In Enterprise Holdings Inc v Europcar Group UK Ltd & Anor [2014] EWHC 2498 (Ch) (22 July 2014) the survey evidence related to the distinctiveness of the claimant's trade marks. In issue was the use of a stylised letter 'e'. Mr Justice Morgan considered the case-law (in particular, the Interflora cases) and judged that, despite criticisms raised of the survey in this case, it should be allowed. A useful review of the authorities, not a case that makes any new law.

US: Ford and General Motors Sued Over 'CD Ripping Cars'

TorrentFreak reports that copyright owners in the USA are suing Ford and GM on the basis that they are selling cars on which they should be paying a levy - because the cars contain equipment which can 'rip' recordings from CDs and store them internally. Under the Audio Home Recording Act 1992, originally introduced to deal with the problem of cassette recorders, manufacturers and importers have to pay a levy, and the car makers aren't. But the law contains (as you'd expect) exceptions to cover personal use and recording devices that form part of a larger piece of kit, which should be helpful to the car makers.

In the UK, the government has historically sets its face firmly against imposing such a levy, so it isn't a problem that car makers here are ever likely to face. Some continental European countries have levy systems, though. How they will deal with cars remains to be seen.

Friday, 18 July 2014

Embracing the open opportunity

In a speech yesterday, Commission Vice President Neelie Kroes  welcomed the development of 'open knowledge' and called for urgent reform of copyright law: here's the Press release. 

Her beef about copyright law concerns the effect it can have on teaching and the dissemination of knowledge: educational resources should, she thinks, be free to share. Which sounds fine in theory, but who's going create them without the protection of copyright to ensure that they stand a chance of earning a living from their work?

'It’s a crime', she said, 'when teachers are prevented from freely sharing open educational resources.' On the contrary: it is more likely to be a crime when teachers do share, if they infringe copyright.
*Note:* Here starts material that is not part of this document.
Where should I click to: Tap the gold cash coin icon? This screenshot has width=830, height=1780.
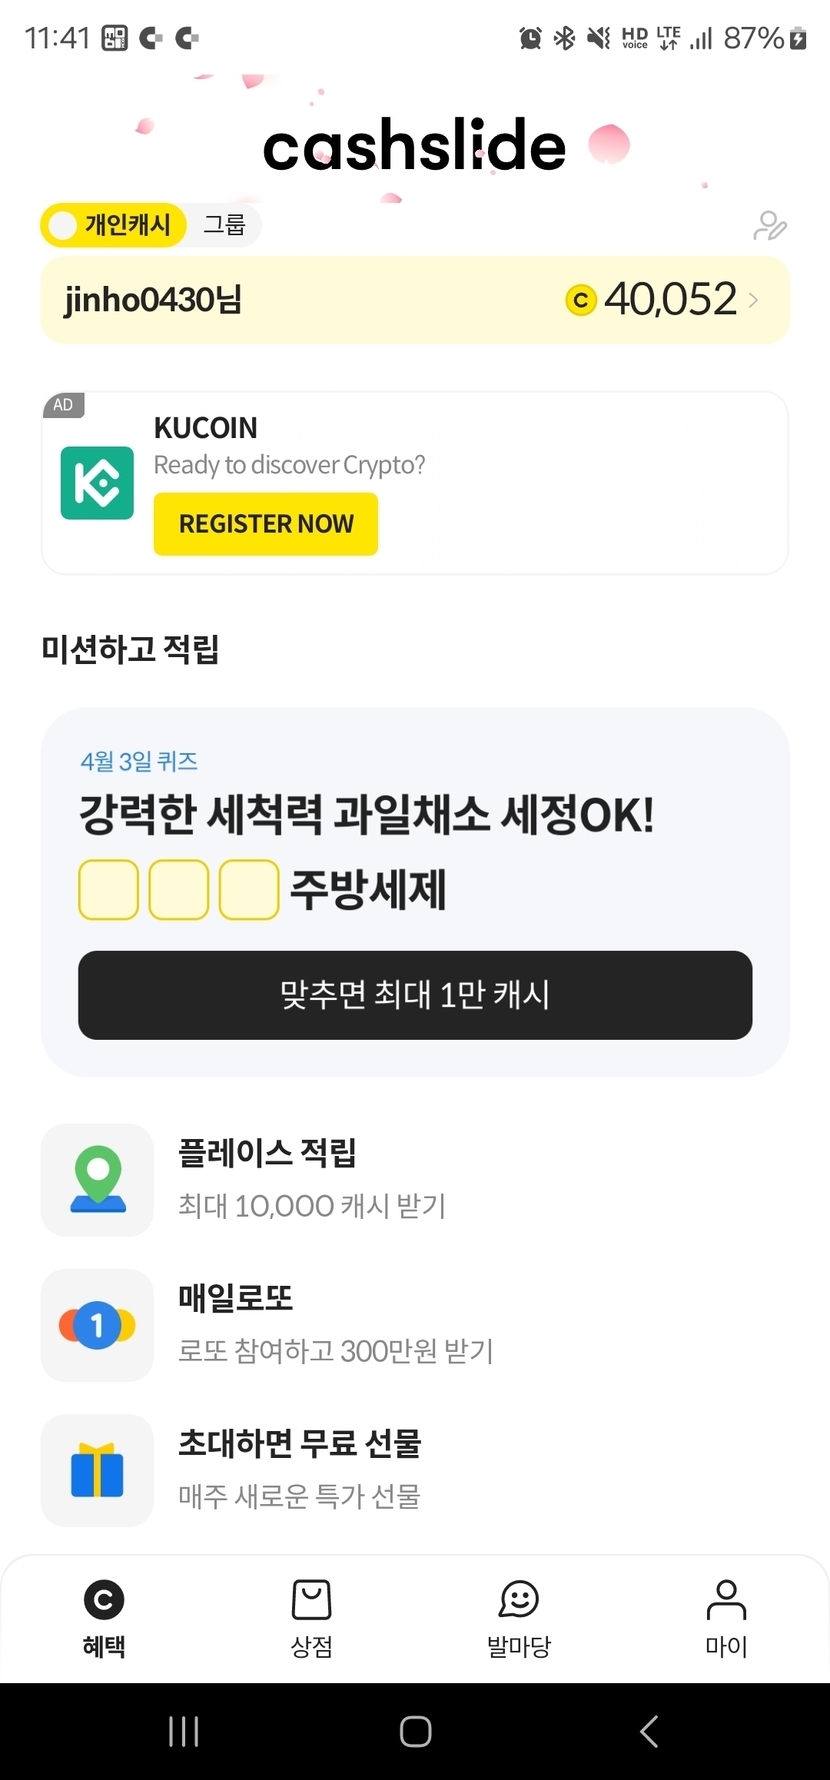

It's arguably a shame when that happens, but she's got a bit carried away there - and introduced an unfortunate metaphor.

She went on to insist that copyright needs changing: “Those rules were designed for a different age, more about limitationand control than creativity and freedom. Holding back ideas from open education to data mining: copyright needs urgent reform.” Well yes, it does, but wouldn't it be better to get copyright back in its box so that there is no danger that ideas receive protection? So generous and indiscriminate is copyright that it's far too easy for its owners to oppress people who do to their work acts that have not the slightest impact on their economic interests - and the best way to deal with that is to make copyright more discriminating, not to punch holes in the fabric of protection. Introduce a sensible test for originality!

FIFA object to design of Rosberg helmet

According to Die Welt,  FIFA has taken exception to Nico Rosberg's tribute to his country's football team's victory in the World Cup (it has always struck me as slightly odd that the son of the first Finnish world champion should be German, but stranger things have happened). FIFA, who should have learned from the Golden Ball  affair not to take such an absolute view of these matters, asserted that including a representation of the trophy on the helmet infringed its intellectual property rights. Really? Which ones? It doesn't look to me like a trade mark infringement - not the slightest impact on the ability of the trade mark (I assume there is one) to identify the source of anything - and anyway FIFA don't sell World Cups, do they? - and if anything the investment function and advertising function will surely be enhanced by such use. By a substantial majority, readers of MarkenBlog agree that this isn't infringing use.

And even if there is a potentially infringing act, it's only actually infringing if done without the owner's consent. Not to give that consent is remarkably churlish, and makes the owner look pretty stupid. But FIFA already looked pretty stupid after Golden Balls, so I suppose they had nothing to lose.